#### TASK INSTRUCTIONS:
Count, in the data that follows, every line with the string "agent", and give that count as the whole reply.

#### INPUT DATA:

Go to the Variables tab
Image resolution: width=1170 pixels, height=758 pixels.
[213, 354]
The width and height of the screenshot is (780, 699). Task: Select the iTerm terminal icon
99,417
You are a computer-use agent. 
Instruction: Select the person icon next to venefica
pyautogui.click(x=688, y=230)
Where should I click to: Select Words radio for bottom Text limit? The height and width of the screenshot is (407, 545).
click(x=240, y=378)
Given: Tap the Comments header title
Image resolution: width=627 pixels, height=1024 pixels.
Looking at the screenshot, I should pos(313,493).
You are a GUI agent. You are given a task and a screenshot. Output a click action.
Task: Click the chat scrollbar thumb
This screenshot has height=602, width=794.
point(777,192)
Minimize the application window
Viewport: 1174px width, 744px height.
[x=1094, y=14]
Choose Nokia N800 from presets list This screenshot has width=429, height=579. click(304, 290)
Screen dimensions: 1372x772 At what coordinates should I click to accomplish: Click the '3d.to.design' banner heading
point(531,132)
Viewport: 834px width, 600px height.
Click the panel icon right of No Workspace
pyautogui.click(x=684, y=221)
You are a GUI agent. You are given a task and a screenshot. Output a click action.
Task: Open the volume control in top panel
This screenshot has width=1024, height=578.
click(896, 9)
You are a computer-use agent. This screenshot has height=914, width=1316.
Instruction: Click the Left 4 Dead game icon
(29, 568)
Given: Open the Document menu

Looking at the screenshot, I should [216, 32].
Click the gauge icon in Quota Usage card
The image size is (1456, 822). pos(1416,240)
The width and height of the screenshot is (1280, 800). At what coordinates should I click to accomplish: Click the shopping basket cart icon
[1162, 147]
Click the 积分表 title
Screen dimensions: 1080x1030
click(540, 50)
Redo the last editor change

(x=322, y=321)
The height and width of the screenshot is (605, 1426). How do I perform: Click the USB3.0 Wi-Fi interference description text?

#### YOUR SOLUTION:
4